A weary Brown began sending up red flares in the fifth inning, when he told Bochy, "You might want to have somebody ready [for relief]." Then, before the seventh, Brown told his manager to "pay attention" to him. Thus warned, Bochy yanked his ace at the first sign of real trouble that inning: a single and a four-pitch walk with one out. Brown had thrown 108 pitches and run his 1998 pitching odometer to 288⅓ innings.
"I was a little surprised he came out [so soon]," New York shortstop Derek Jeter said. "But I knew he wasn't going to last all night because we made him throw a lot of pitches."
It took only six batters for the Yankees to turn a three-run deficit into a four-run lead. No other World Series team in the past 30 years had a bigger inning than New York's seven in the seventh. First Chuck Knoblauch played Wall-banger, popping a room-service fastball from the righty reliever into the leftfield seats for a game-tying homer. Five batters later Martinez jacked an upper-deck grand slam off Mark Langston, one pitch after umpire Rich Garcia had called a borderline 2-and-2 heater a ball. "I've seen it a thousand times, and it's a strike every time," Langston said. "It was right there."
Until that inning the crowd had shown unusual restraint, probably due to the vanilla flavor of the opponent. "It was like they were thinking, Who are the Padres? What are these guys going to be about?" said New York pitcher David Cone. But Martinez's blast made an audible impression upon Gwynn. "This place is a different kind of loud," Gwynn said. "After the grand slam, I couldn't hear myself breathing."
What little fascination this World Series held came from the fact that interleague play happened to leave a Yankees-Padres matchup a mystery. That benefited New York's uniquely creative Game 2 starter, Orlando Hernandez. San Diego had to solve this Rubik's Cube of a pitcher while getting its first look at him. Like most everyone else who had faced that challenge, the Padres failed. El Duque allowed one run over seven innings, giving him a 10-2 record with a 2.98 ERA against the 16 teams who were seeing him for the first time. The Cuban émigré has found himself a home; he and Game 1 winner David Wells are a combined 22-2 at Yankee Stadium.
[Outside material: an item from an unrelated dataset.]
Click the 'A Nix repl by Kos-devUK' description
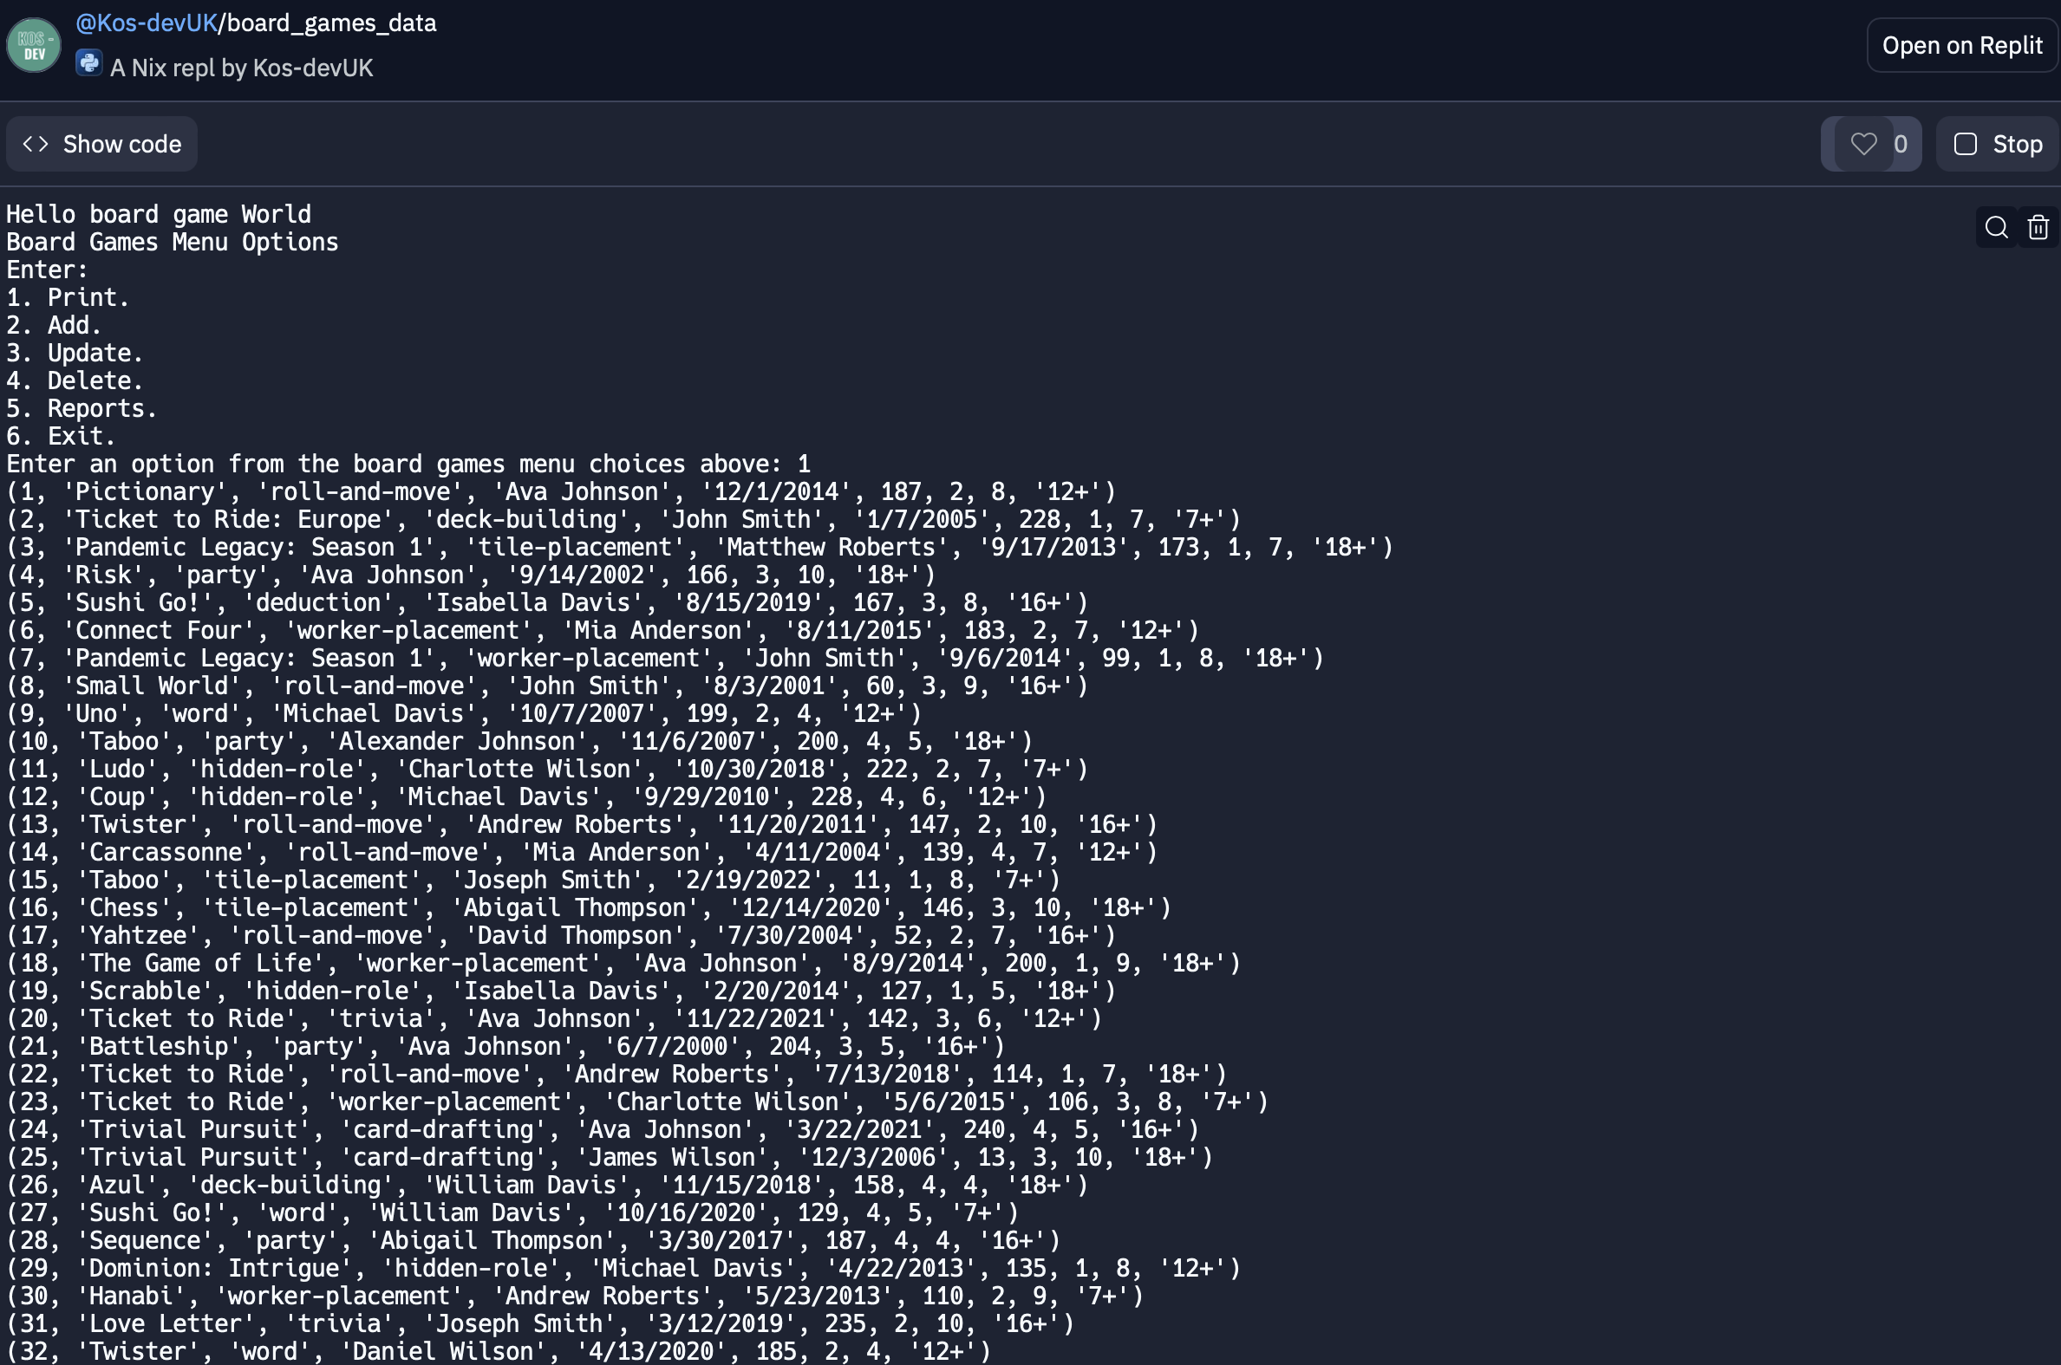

The Yanks and their invigorated fans appeared to sense San Diego's vulnerability. Candace Brown, Kevin's wife, would allow their seven-year-old son, Ridge, to venture unaccompanied to a stadium bathroom only after removing his Padres garb. The Yankees jumped on Ashby from the start, a quintessential New York at bat in which Knoblauch worked out an eight-pitch walk after falling behind 0 and 2. By the end of Game 2, New York had outwalked its postseason opponents 55-26.
"First pitch I was taking all the way," Knoblauch said. "It turned out it was good for me and everybody on the bench. We got to see everything he had except a change—a sinker, a little cutter and a slider."
The walk and the throwing error by Caminiti led to three unearned runs. By the fifth the Yanks led 9-1, in part because of two-run homers by Jorge Posada and Bernie Williams, who has become a modern-day Yankees ghost. A free agent next month, Williams has floated through the postseason with a faraway look one Yanks executive blamed on "a personal issue." Fittingly, though innocently, Sheppard forgot to announce Williams during the Game 1 introductions. Sheppard sought out Williams in the clubhouse before Game 2 to apologize.
"Shakespeare said to err is human, to forgive, divine," the announcer told him.